→ **AIM OF THE EXERCISE**:
Write out, exactly as they stand, the line containing "Task: Open the" and all subsequent lines up to and including the final line of the records.

===== DATA FOR ANALYSIS =====

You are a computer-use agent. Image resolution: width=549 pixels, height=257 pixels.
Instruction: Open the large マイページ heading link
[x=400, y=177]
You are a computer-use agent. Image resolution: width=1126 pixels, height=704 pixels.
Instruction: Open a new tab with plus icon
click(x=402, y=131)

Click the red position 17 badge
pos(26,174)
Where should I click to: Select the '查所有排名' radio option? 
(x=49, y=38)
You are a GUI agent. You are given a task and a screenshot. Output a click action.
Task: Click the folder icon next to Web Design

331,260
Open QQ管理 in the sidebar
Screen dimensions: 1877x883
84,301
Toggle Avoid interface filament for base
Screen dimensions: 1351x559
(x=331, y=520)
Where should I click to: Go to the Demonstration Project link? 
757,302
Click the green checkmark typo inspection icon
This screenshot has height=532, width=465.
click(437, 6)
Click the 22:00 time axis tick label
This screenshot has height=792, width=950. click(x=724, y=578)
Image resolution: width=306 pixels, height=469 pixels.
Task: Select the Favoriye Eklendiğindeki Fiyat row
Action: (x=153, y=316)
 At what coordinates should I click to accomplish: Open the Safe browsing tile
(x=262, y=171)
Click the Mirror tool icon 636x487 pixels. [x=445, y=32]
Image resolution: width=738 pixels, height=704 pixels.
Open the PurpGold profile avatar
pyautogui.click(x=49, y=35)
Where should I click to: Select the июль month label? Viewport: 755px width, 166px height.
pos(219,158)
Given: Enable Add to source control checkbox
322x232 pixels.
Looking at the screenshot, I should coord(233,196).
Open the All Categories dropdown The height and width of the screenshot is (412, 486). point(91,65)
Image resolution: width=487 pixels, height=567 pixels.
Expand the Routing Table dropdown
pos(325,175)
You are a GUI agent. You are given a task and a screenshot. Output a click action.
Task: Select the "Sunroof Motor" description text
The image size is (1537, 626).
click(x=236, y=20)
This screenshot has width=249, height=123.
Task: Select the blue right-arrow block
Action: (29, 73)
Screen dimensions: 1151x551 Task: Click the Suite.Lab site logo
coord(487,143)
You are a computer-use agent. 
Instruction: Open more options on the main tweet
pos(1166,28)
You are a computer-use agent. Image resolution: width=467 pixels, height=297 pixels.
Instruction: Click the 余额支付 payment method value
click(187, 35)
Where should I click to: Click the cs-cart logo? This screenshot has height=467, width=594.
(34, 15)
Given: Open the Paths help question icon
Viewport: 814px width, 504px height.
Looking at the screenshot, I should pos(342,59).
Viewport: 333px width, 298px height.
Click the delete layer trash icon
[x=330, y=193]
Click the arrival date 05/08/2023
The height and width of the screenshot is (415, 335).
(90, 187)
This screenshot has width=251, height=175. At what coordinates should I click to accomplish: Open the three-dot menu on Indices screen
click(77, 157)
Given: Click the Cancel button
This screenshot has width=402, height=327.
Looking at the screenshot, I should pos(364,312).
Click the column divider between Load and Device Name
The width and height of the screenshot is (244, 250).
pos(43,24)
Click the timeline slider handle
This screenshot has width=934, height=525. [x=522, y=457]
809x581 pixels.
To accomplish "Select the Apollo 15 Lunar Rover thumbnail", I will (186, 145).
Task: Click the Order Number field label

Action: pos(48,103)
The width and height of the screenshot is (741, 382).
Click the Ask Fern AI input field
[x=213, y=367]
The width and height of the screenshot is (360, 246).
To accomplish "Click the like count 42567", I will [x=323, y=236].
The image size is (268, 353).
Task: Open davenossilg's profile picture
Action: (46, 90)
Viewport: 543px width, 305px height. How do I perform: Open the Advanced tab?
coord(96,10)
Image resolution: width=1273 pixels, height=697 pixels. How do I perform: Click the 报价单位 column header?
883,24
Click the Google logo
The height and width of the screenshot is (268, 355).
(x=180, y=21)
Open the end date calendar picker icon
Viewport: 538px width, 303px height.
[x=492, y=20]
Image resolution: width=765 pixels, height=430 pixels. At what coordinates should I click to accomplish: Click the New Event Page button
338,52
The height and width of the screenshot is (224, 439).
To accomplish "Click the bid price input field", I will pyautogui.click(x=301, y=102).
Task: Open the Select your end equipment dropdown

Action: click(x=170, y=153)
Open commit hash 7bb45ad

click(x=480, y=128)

=====

→ **OUTPUT**:
Task: Open the Select your end equipment dropdown

Action: click(x=170, y=153)
Open commit hash 7bb45ad

click(x=480, y=128)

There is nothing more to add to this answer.